With these words, Francis officially put himself on the side of the scientific consensus. This, by itself, should not have been a big deal. It is a sobering commentary on the state of Catholic culture in the United States that the pope’s recognition of anthropogenic climate change occasioned so much controversy here. In the months before the encyclical’s release, some warned that Francis was being misled by experts hostile to the church and its teachings. One Catholic presidential candidate even urged him to stay away from the subject of climate change, noting, with heavy irony, that Rome “has gotten it wrong a few times on science.”

What has inspired the most consternation, however, is not the pope’s acceptance of the scientific consensus but his overall critique of the “throwaway culture,” corporate greed, and political paralysis that are ruining the planet. He does not mince words. “The earth, our home,” he writes, “is beginning to look more and more like an immense pile of filth.”

For Francis, climate change is just one part of a larger ecological crisis that also involves the extinction of plant and animal species and the accumulation of waste. And this ecological crisis, he believes, is part of a larger ethical failure that also involves the way we treat the poor, the disabled, the unborn, and the future generations who will inherit the world we’re destroying. Extending a basic element of the church’s social teaching, Francis calls for “intergenerational solidarity,” as well as solidarity with other creatures. He calls on people in the developed world to put down their digital devices long enough to consider the effect of their choices—as consumers and citizens—on fellow creatures thousands of miles or hundreds of years away.

It is an impressive vision, and a deeply challenging one. “Everything is connected,” as Francis writes at several points in the encyclical. One cannot separate ecology from economics, or economics from ethics, or ethics from politics. Above all, one cannot separate what Francis, following Benedict, calls “human ecology” from the rest of creation. The careless habits of mind and heart that allow us to pollute and waste also allow us to treat other human beings as disposable. “A true ecological approach,” Francis writes, “always becomes a social approach; it must integrate questions of justice in debates on the environment, so as to hear both the cry of the earth and the cry of the poor.”
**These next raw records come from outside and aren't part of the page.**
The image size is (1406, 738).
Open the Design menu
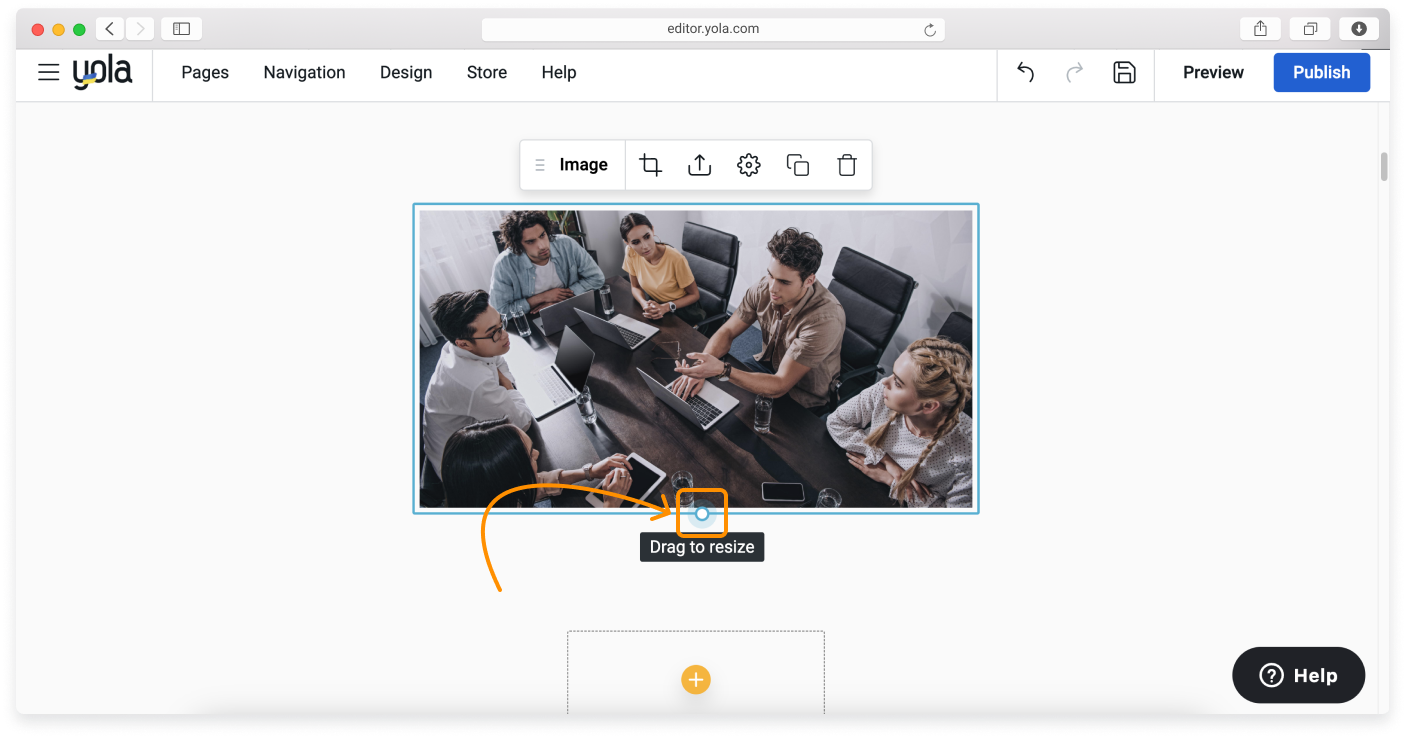coord(406,72)
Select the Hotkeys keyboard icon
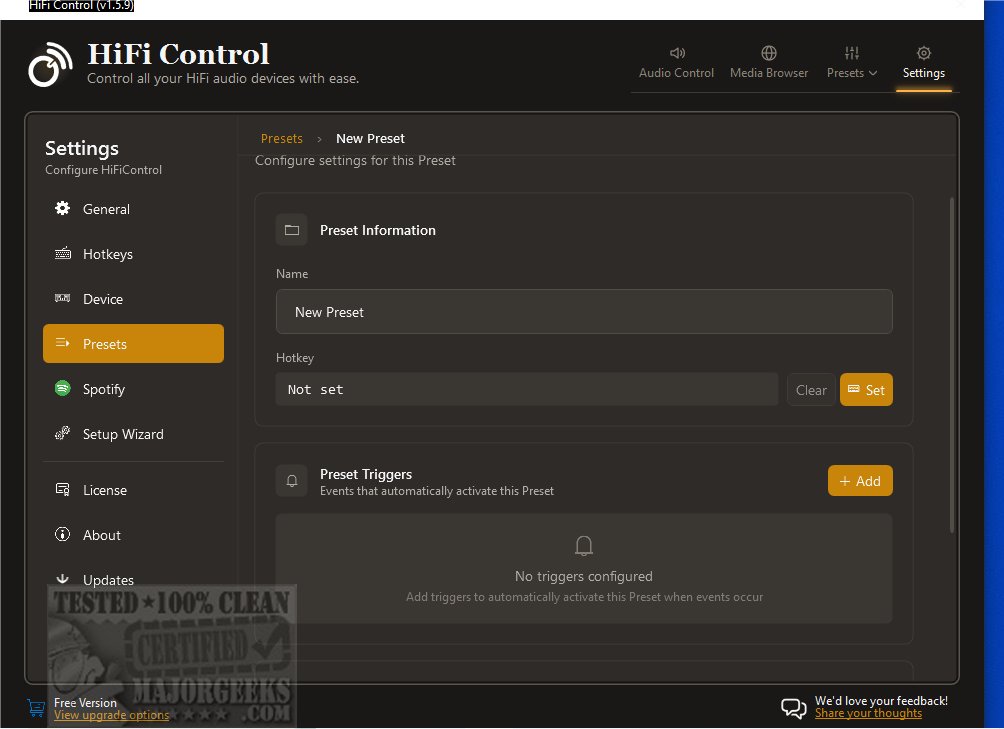 pyautogui.click(x=63, y=253)
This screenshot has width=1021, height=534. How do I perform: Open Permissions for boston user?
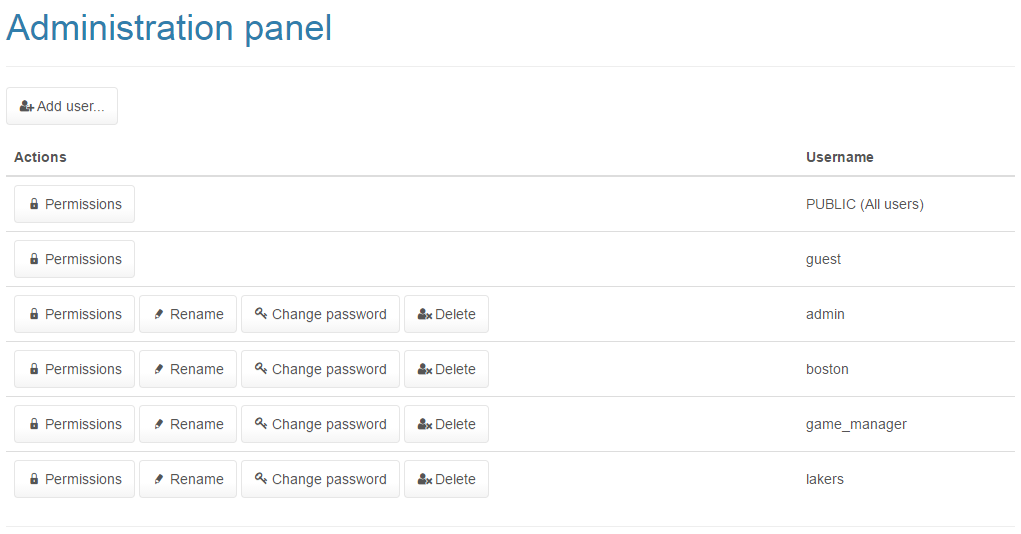point(74,369)
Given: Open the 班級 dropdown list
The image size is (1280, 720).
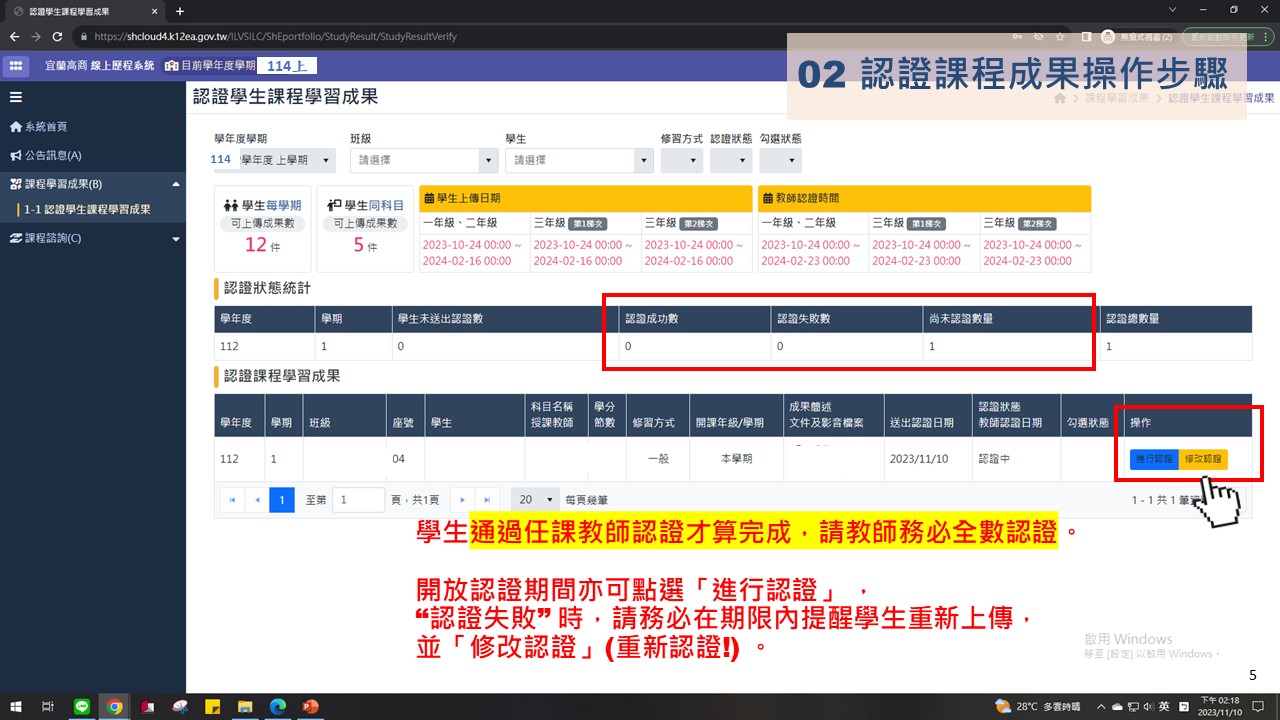Looking at the screenshot, I should click(423, 160).
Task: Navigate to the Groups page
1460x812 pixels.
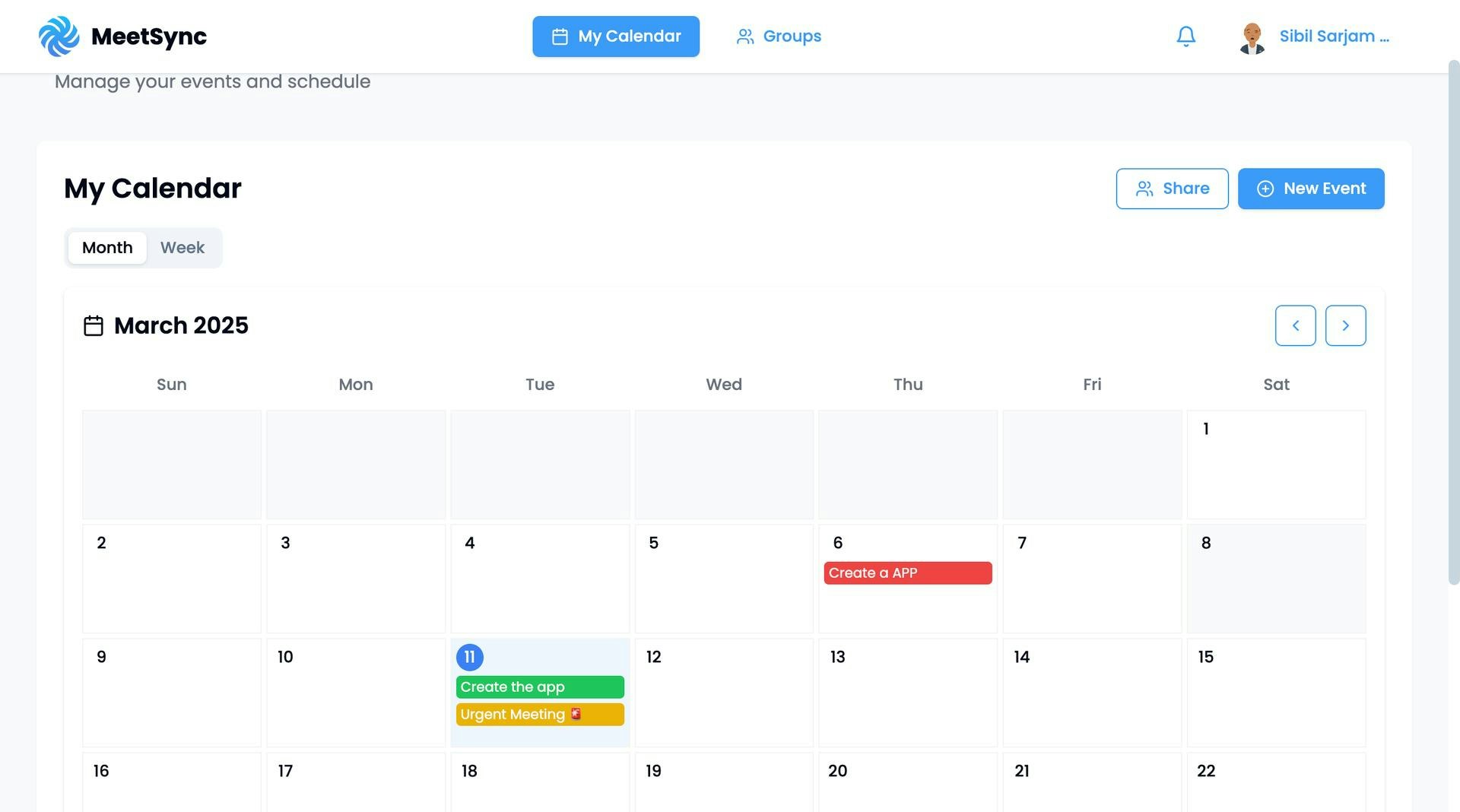Action: click(792, 36)
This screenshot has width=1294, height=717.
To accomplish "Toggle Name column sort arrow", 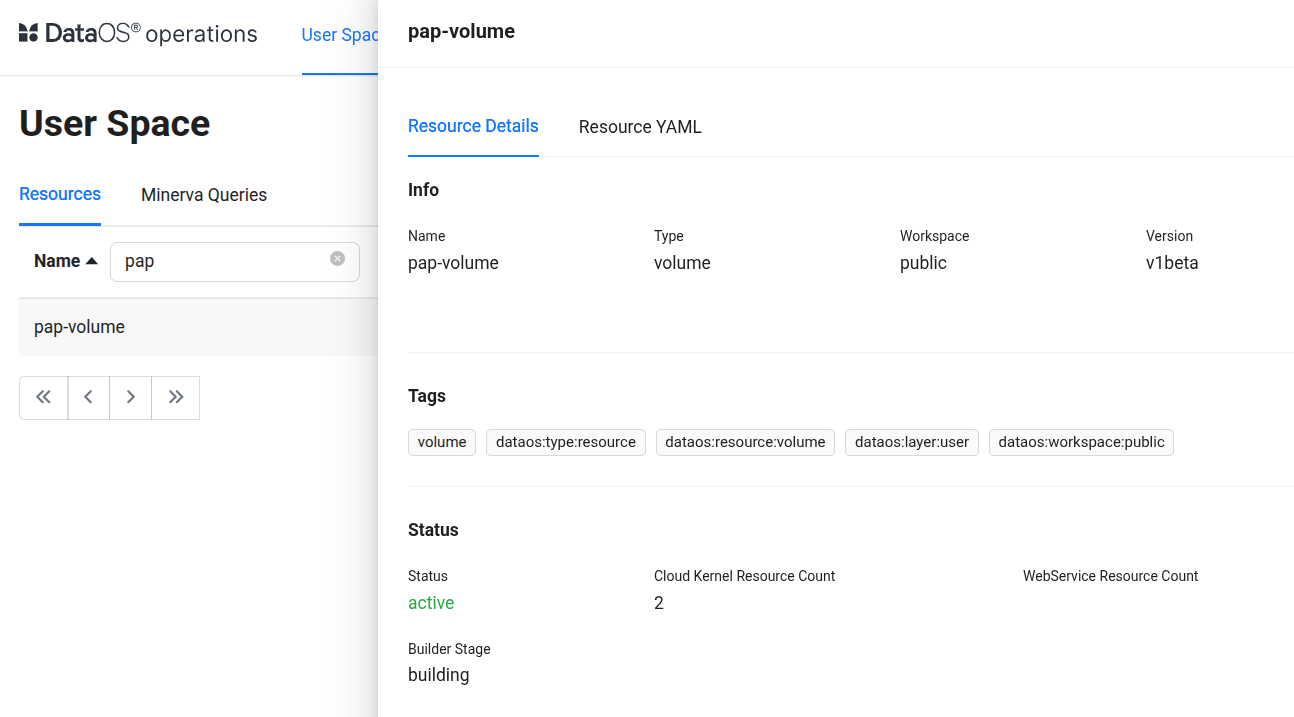I will [x=92, y=261].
The pope does not pretend to have a comprehensive solution to all the ecological problems mentioned in Laudato Si’. He calls for “enforceable international agreements” and a legal framework that can “ensure the protection of ecosystems”—good suggestions, but also somewhat vague. At one point he criticizes cap-and-trade programs as inadequate, but elsewhere he cites Benedict’s observation that “the economic and social costs of using up shared environmental resources” should be “recognized with transparency and fully borne by those who incur them, not by other peoples or future generations.” That, one could argue, is exactly what cap-and trade is designed to ensure. In any case, Francis knows better than to let the best become the enemy of the good: “Until greater progress is made in developing widely accessible sources of renewable energy, it is legitimate to choose the lesser of two evils or to find short-term solutions.”

The most important thing is to recognize the urgency of the problem, and to accept that the only way to solve it is “by our decisive action, here and now.” We cannot wait for the magic of markets or new machines to save us from our predicament. We will have to face it head on, by means of political engagement at every level—local, national, and international. Historically, democracies have been better at dealing with emergencies than with long-term problems like climate change. We must somehow correct that tendency, and learn to look beyond the next election, as well as the next profit report. Francis remains hopeful: human beings, he reminds us, are "capable of rising above themselves, choosing again what is good, and making a new start.” That is all that is required, and nothing less will be enough.